I believe the answer is yes and I've simplified to the LHS = $\frac{P(A\cap B)}{P(A)}$ and RHS = $\frac{P(B)}{P(A\cup B)}$ but I'm a little lost from there.
 A: Using Inclusion-Exclusion principle:
$$P(A\cup B) = P(A)+P(B)-P(A\cap B)$$
Note that $P(B) \ge P(A \cap B)$, and observe that:
$$\frac {P(A\cap B) + (P(B) - P(A \cap B))}{P(A) + (P(B) - P(A \cap B))} = \frac {P(B)}{P(A\cup B)}$$
Do you know how to fill in the rest?
A: $Pr(B |A \cup B)$ = $\frac{Pr(B)}{Pr(A \cup B)}$
$Pr(A \cup B)$ = $Pr(A)+Pr(B) - Pr(A,B)$ -(1)
$Pr(B |A)$ = $\frac{Pr(A,B)}{Pr(A)}$, for $Pr(A)>0$ - (2)
$\frac{RHS}{LHS}$ = $\left(\frac{Pr(B)\times Pr(A)}{Pr(A,B)\times \{Pr(A) + Pr(B) - Pr(A,B)\}}\right)$
Where do we go from here?
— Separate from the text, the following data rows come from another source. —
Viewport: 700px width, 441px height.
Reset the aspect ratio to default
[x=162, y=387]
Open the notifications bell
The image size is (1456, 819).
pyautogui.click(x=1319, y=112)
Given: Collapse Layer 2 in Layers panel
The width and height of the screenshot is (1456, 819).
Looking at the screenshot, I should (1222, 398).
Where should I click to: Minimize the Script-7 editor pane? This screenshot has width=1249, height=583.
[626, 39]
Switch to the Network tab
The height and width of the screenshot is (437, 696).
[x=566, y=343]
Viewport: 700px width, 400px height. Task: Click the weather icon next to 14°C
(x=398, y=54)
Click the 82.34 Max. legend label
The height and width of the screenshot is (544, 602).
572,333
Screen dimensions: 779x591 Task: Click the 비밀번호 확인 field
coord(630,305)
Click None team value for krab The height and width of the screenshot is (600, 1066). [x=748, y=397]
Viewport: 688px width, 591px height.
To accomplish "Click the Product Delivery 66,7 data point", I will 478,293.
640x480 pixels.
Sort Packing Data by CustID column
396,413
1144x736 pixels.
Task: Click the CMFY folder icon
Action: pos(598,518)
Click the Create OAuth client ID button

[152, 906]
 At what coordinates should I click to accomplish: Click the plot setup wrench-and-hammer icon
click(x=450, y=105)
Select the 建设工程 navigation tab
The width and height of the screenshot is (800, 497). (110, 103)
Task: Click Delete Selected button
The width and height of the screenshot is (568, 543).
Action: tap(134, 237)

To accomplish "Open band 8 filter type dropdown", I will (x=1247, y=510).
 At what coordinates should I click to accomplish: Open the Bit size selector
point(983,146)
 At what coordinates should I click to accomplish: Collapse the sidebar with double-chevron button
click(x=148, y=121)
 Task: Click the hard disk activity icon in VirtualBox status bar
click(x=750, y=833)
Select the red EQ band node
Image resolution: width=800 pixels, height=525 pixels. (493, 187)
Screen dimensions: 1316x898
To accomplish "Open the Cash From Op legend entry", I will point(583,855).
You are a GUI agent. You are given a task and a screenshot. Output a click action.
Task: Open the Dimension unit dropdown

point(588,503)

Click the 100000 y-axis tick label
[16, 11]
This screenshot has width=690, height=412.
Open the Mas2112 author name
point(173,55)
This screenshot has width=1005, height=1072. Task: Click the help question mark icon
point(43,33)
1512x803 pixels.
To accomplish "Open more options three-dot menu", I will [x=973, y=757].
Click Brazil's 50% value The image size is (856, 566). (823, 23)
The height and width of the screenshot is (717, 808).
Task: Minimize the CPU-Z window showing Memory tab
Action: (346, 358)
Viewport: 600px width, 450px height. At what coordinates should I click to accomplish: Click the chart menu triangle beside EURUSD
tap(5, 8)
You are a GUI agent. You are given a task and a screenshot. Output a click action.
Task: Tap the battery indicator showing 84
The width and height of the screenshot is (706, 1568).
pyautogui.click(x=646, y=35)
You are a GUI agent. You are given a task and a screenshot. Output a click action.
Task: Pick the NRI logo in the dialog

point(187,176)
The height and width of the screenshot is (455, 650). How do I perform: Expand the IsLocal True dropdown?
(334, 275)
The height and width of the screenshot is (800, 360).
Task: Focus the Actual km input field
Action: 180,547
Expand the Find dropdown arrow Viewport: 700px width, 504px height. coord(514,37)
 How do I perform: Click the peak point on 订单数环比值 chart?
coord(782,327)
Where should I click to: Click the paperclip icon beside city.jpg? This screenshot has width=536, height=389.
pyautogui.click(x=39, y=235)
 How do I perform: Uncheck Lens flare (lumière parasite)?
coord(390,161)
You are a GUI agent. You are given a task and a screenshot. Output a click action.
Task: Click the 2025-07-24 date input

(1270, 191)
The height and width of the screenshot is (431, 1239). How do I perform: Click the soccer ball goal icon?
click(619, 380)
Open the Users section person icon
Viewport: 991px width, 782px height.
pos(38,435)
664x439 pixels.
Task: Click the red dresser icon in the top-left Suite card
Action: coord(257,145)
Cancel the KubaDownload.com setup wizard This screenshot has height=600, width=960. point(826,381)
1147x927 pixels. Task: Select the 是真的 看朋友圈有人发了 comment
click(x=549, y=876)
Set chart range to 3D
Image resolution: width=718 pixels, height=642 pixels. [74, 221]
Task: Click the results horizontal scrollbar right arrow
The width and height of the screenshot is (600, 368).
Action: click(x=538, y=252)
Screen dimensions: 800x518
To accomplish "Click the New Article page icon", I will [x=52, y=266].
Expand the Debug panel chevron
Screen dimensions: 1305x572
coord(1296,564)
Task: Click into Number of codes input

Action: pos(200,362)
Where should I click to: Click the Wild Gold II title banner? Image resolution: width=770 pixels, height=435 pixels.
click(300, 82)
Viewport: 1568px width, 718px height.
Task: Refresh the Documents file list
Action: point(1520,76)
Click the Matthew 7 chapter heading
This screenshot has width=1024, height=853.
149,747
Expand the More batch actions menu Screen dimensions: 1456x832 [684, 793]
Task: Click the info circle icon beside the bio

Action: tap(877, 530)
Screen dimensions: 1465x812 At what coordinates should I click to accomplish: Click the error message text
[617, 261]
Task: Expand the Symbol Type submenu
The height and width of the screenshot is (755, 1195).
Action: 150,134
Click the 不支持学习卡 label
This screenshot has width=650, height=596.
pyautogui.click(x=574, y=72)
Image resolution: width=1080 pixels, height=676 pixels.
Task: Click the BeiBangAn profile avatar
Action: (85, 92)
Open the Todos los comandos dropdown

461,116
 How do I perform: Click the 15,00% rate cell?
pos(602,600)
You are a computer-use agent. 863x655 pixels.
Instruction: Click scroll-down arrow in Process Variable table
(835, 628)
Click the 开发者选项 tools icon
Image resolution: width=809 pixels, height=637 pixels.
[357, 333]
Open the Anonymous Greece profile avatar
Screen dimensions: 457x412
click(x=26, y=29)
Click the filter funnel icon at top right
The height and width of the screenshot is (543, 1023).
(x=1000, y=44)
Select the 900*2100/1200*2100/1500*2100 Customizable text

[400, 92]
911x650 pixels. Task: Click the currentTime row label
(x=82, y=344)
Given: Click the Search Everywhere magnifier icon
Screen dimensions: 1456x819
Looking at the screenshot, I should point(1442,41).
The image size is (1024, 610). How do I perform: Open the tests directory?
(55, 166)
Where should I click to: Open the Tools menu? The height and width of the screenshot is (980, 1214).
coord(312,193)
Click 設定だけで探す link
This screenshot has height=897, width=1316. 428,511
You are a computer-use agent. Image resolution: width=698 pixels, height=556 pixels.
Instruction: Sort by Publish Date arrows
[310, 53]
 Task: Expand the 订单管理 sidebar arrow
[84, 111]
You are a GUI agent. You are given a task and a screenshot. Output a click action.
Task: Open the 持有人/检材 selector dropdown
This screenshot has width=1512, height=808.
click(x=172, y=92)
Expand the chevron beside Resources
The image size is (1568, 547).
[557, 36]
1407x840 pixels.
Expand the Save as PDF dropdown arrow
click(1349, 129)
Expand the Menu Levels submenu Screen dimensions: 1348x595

Can we say anything about $\frac{RHS}{LHS}$ in general?
A: Note that $P(B|A)={P [ {B \cap A} ) \over P A}$ and
$P(B | A \cup B) = { P(B) \over P(A \cup B) } = {P ( {B \cap A} ) + P(B \setminus A)\over P A + P(B \setminus A)}$.
Consider the formula $\phi(t) = {a+t \over b+t } $ where $a \le b$, then we see that
$\phi'(t) = { b-a\over (b+t)^2} \ge 0$ and so $\phi$ is non decreasing.
Letting $a=P ( {B \cap A} ),b=pA, t = P(B \setminus A)$ we get the desired result.